Even if the data beneath seems repetitive, write it all out again exactly.

[Pixel coordinate grounding data]

------------------------------------------------------------

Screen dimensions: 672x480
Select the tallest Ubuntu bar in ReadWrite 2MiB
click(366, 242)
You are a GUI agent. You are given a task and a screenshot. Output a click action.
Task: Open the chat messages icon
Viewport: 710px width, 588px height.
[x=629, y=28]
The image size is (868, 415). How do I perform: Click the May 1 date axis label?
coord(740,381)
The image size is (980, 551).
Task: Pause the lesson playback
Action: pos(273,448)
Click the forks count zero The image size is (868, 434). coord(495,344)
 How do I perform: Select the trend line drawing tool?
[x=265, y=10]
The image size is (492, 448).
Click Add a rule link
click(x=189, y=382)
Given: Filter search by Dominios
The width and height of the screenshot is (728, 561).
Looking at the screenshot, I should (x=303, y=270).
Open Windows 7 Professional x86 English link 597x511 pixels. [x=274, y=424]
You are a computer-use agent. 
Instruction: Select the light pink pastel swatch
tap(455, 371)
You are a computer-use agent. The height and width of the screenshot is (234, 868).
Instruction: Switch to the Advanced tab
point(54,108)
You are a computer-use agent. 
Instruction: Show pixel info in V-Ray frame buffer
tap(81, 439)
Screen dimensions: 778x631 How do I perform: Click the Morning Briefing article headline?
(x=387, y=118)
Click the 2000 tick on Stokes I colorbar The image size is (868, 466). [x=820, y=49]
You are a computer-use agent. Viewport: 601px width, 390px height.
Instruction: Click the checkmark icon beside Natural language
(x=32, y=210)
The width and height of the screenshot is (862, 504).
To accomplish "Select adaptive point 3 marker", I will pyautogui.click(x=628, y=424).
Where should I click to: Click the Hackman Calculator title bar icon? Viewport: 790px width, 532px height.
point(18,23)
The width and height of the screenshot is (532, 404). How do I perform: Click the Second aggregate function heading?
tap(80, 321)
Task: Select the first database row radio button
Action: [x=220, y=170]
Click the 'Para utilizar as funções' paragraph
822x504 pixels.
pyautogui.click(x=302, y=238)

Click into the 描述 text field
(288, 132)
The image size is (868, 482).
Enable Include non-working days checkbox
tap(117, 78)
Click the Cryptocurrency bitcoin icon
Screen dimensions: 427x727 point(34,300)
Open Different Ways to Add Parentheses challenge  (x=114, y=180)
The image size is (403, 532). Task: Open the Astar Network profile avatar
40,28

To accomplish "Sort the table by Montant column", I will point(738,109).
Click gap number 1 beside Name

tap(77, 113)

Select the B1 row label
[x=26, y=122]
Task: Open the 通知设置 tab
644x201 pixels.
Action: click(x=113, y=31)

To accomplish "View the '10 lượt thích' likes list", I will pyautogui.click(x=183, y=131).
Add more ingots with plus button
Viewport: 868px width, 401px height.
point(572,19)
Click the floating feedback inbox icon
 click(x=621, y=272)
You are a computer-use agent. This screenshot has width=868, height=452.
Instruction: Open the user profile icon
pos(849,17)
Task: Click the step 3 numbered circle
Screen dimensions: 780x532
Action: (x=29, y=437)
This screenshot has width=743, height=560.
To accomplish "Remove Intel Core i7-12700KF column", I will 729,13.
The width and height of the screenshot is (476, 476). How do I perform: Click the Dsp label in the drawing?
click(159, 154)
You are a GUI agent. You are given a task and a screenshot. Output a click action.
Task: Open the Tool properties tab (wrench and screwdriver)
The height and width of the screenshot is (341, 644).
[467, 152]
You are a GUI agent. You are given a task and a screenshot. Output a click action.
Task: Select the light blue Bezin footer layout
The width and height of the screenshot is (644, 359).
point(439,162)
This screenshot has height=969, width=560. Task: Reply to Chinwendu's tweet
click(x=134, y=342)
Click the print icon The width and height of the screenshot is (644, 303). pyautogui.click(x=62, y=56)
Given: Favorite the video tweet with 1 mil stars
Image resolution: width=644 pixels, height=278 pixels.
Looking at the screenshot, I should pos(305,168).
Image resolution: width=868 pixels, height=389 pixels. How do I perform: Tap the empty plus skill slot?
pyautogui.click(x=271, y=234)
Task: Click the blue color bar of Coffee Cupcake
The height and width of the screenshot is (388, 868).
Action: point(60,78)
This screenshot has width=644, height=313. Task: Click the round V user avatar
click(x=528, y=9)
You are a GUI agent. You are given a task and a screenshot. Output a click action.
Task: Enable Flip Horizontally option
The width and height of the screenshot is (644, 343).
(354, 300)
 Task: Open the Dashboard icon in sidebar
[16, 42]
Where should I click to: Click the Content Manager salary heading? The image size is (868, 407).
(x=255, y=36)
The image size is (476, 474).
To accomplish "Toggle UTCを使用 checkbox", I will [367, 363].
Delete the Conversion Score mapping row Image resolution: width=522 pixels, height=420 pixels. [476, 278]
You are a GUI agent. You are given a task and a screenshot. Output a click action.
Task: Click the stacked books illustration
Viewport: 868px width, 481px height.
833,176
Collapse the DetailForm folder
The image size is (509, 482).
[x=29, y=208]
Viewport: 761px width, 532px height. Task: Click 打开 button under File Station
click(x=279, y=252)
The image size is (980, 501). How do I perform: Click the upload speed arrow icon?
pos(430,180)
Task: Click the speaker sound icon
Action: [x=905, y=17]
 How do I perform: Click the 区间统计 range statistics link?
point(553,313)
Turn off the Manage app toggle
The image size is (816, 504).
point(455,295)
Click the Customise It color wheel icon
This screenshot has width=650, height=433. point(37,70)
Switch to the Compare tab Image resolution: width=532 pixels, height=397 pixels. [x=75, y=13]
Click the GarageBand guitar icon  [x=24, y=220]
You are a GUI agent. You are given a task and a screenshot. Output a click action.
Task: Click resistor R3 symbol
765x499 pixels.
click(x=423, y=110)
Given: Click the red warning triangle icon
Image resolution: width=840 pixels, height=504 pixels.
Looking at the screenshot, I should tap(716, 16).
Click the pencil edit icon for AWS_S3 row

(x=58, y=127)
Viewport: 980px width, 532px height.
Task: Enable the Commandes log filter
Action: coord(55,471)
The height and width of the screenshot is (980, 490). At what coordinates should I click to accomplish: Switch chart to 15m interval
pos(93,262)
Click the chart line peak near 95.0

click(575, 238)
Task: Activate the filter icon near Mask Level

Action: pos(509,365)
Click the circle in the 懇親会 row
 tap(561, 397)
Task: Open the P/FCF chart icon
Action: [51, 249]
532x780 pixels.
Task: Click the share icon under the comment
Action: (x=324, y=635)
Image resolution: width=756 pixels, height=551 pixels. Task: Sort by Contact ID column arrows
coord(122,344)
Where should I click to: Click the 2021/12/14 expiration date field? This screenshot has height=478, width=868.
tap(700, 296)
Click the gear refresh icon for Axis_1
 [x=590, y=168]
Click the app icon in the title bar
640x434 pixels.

------------------------------------------------------------

- Task solution
Screen dimensions: 672x480
Select the tallest Ubuntu bar in ReadWrite 2MiB
click(366, 242)
You are a GUI agent. You are given a task and a screenshot. Output a click action.
Task: Open the chat messages icon
Viewport: 710px width, 588px height.
[x=629, y=28]
The image size is (868, 415). How do I perform: Click the May 1 date axis label?
coord(740,381)
The image size is (980, 551).
Task: Pause the lesson playback
Action: pos(273,448)
Click the forks count zero The image size is (868, 434). coord(495,344)
 How do I perform: Select the trend line drawing tool?
[x=265, y=10]
The image size is (492, 448).
Click Add a rule link
click(x=189, y=382)
Given: Filter search by Dominios
The width and height of the screenshot is (728, 561).
Looking at the screenshot, I should (x=303, y=270).
Open Windows 7 Professional x86 English link 597x511 pixels. [x=274, y=424]
You are a computer-use agent. 
Instruction: Select the light pink pastel swatch
tap(455, 371)
You are a computer-use agent. The height and width of the screenshot is (234, 868).
Instruction: Switch to the Advanced tab
point(54,108)
You are a computer-use agent. 
Instruction: Show pixel info in V-Ray frame buffer
tap(81, 439)
Screen dimensions: 778x631 How do I perform: Click the Morning Briefing article headline?
(x=387, y=118)
Click the 2000 tick on Stokes I colorbar The image size is (868, 466). [x=820, y=49]
You are a computer-use agent. Viewport: 601px width, 390px height.
Instruction: Click the checkmark icon beside Natural language
(x=32, y=210)
The width and height of the screenshot is (862, 504).
To accomplish "Select adaptive point 3 marker", I will pyautogui.click(x=628, y=424).
Where should I click to: Click the Hackman Calculator title bar icon? Viewport: 790px width, 532px height.
point(18,23)
The width and height of the screenshot is (532, 404). How do I perform: Click the Second aggregate function heading?
tap(80, 321)
Task: Select the first database row radio button
Action: [x=220, y=170]
Click the 'Para utilizar as funções' paragraph
822x504 pixels.
pyautogui.click(x=302, y=238)

Click into the 描述 text field
(288, 132)
The image size is (868, 482).
Enable Include non-working days checkbox
tap(117, 78)
Click the Cryptocurrency bitcoin icon
Screen dimensions: 427x727 point(34,300)
Open Different Ways to Add Parentheses challenge  (x=114, y=180)
The image size is (403, 532). Task: Open the Astar Network profile avatar
40,28

To accomplish "Sort the table by Montant column", I will point(738,109).
Click gap number 1 beside Name

tap(77, 113)

Select the B1 row label
[x=26, y=122]
Task: Open the 通知设置 tab
644x201 pixels.
Action: click(x=113, y=31)

To accomplish "View the '10 lượt thích' likes list", I will pyautogui.click(x=183, y=131).
Add more ingots with plus button
Viewport: 868px width, 401px height.
point(572,19)
Click the floating feedback inbox icon
 click(x=621, y=272)
You are a computer-use agent. This screenshot has width=868, height=452.
Instruction: Open the user profile icon
pos(849,17)
Task: Click the step 3 numbered circle
Screen dimensions: 780x532
Action: (x=29, y=437)
This screenshot has width=743, height=560.
To accomplish "Remove Intel Core i7-12700KF column", I will 729,13.
The width and height of the screenshot is (476, 476). How do I perform: Click the Dsp label in the drawing?
click(159, 154)
You are a GUI agent. You are given a task and a screenshot. Output a click action.
Task: Open the Tool properties tab (wrench and screwdriver)
The height and width of the screenshot is (341, 644).
[467, 152]
You are a GUI agent. You are given a task and a screenshot. Output a click action.
Task: Select the light blue Bezin footer layout
The width and height of the screenshot is (644, 359).
point(439,162)
This screenshot has height=969, width=560. Task: Reply to Chinwendu's tweet
click(x=134, y=342)
Click the print icon The width and height of the screenshot is (644, 303). pyautogui.click(x=62, y=56)
Given: Favorite the video tweet with 1 mil stars
Image resolution: width=644 pixels, height=278 pixels.
Looking at the screenshot, I should pos(305,168).
Image resolution: width=868 pixels, height=389 pixels. How do I perform: Tap the empty plus skill slot?
pyautogui.click(x=271, y=234)
Task: Click the blue color bar of Coffee Cupcake
The height and width of the screenshot is (388, 868).
Action: point(60,78)
This screenshot has width=644, height=313. Task: Click the round V user avatar
click(x=528, y=9)
You are a GUI agent. You are given a task and a screenshot. Output a click action.
Task: Enable Flip Horizontally option
The width and height of the screenshot is (644, 343).
(354, 300)
 Task: Open the Dashboard icon in sidebar
[16, 42]
Where should I click to: Click the Content Manager salary heading? The image size is (868, 407).
(x=255, y=36)
The image size is (476, 474).
To accomplish "Toggle UTCを使用 checkbox", I will [367, 363].
Delete the Conversion Score mapping row Image resolution: width=522 pixels, height=420 pixels. [476, 278]
You are a GUI agent. You are given a task and a screenshot. Output a click action.
Task: Click the stacked books illustration
Viewport: 868px width, 481px height.
833,176
Collapse the DetailForm folder
The image size is (509, 482).
[x=29, y=208]
Viewport: 761px width, 532px height. Task: Click 打开 button under File Station
click(x=279, y=252)
The image size is (980, 501). How do I perform: Click the upload speed arrow icon?
pos(430,180)
Task: Click the speaker sound icon
Action: [x=905, y=17]
 How do I perform: Click the 区间统计 range statistics link?
point(553,313)
Turn off the Manage app toggle
The image size is (816, 504).
point(455,295)
Click the Customise It color wheel icon
This screenshot has width=650, height=433. point(37,70)
Switch to the Compare tab Image resolution: width=532 pixels, height=397 pixels. [x=75, y=13]
Click the GarageBand guitar icon  [x=24, y=220]
You are a GUI agent. You are given a task and a screenshot. Output a click action.
Task: Click resistor R3 symbol
765x499 pixels.
click(x=423, y=110)
Given: Click the red warning triangle icon
Image resolution: width=840 pixels, height=504 pixels.
Looking at the screenshot, I should tap(716, 16).
Click the pencil edit icon for AWS_S3 row

(x=58, y=127)
Viewport: 980px width, 532px height.
Task: Enable the Commandes log filter
Action: coord(55,471)
The height and width of the screenshot is (980, 490). At what coordinates should I click to accomplish: Switch chart to 15m interval
pos(93,262)
Click the chart line peak near 95.0

click(575, 238)
Task: Activate the filter icon near Mask Level

Action: pos(509,365)
Click the circle in the 懇親会 row
 tap(561, 397)
Task: Open the P/FCF chart icon
Action: [51, 249]
532x780 pixels.
Task: Click the share icon under the comment
Action: (x=324, y=635)
Image resolution: width=756 pixels, height=551 pixels. Task: Sort by Contact ID column arrows
coord(122,344)
Where should I click to: Click the 2021/12/14 expiration date field? This screenshot has height=478, width=868.
tap(700, 296)
Click the gear refresh icon for Axis_1
 [x=590, y=168]
Click the app icon in the title bar
640x434 pixels.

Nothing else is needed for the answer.